*PROBLEM*:
Repeat each line of the listing below word for word, leaving the pictures out.

Entries on target coordinates:
::::

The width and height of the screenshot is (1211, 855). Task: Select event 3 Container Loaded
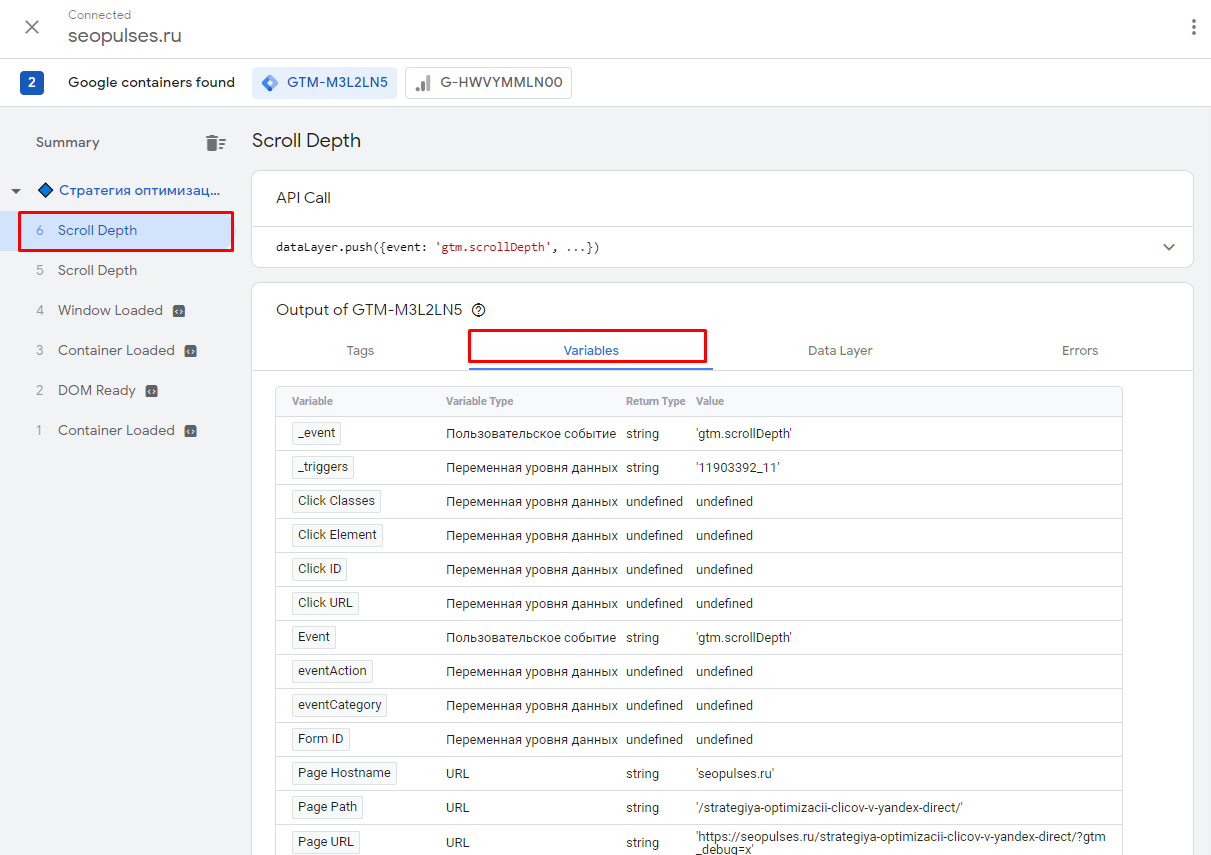116,351
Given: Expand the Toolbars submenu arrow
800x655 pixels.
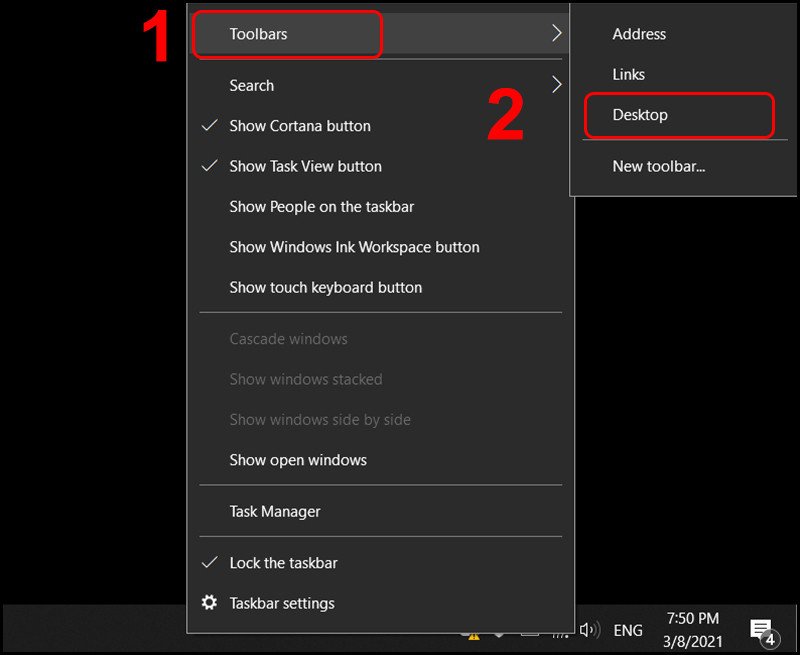Looking at the screenshot, I should (557, 33).
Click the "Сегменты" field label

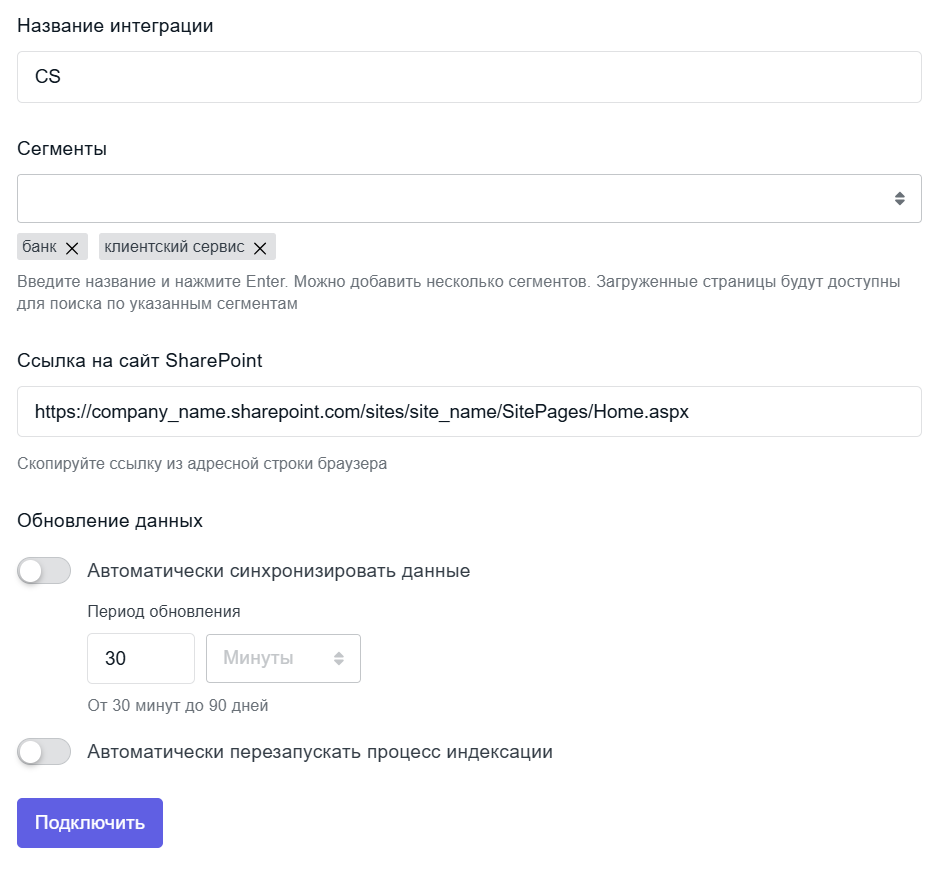(62, 149)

::::

*RESPONSE TO THIS EXERCISE*:
The width and height of the screenshot is (1211, 855). Task: Select event 3 Container Loaded
116,351
Given: Expand the Toolbars submenu arrow
800x655 pixels.
Looking at the screenshot, I should (557, 33).
Click the "Сегменты" field label

(62, 149)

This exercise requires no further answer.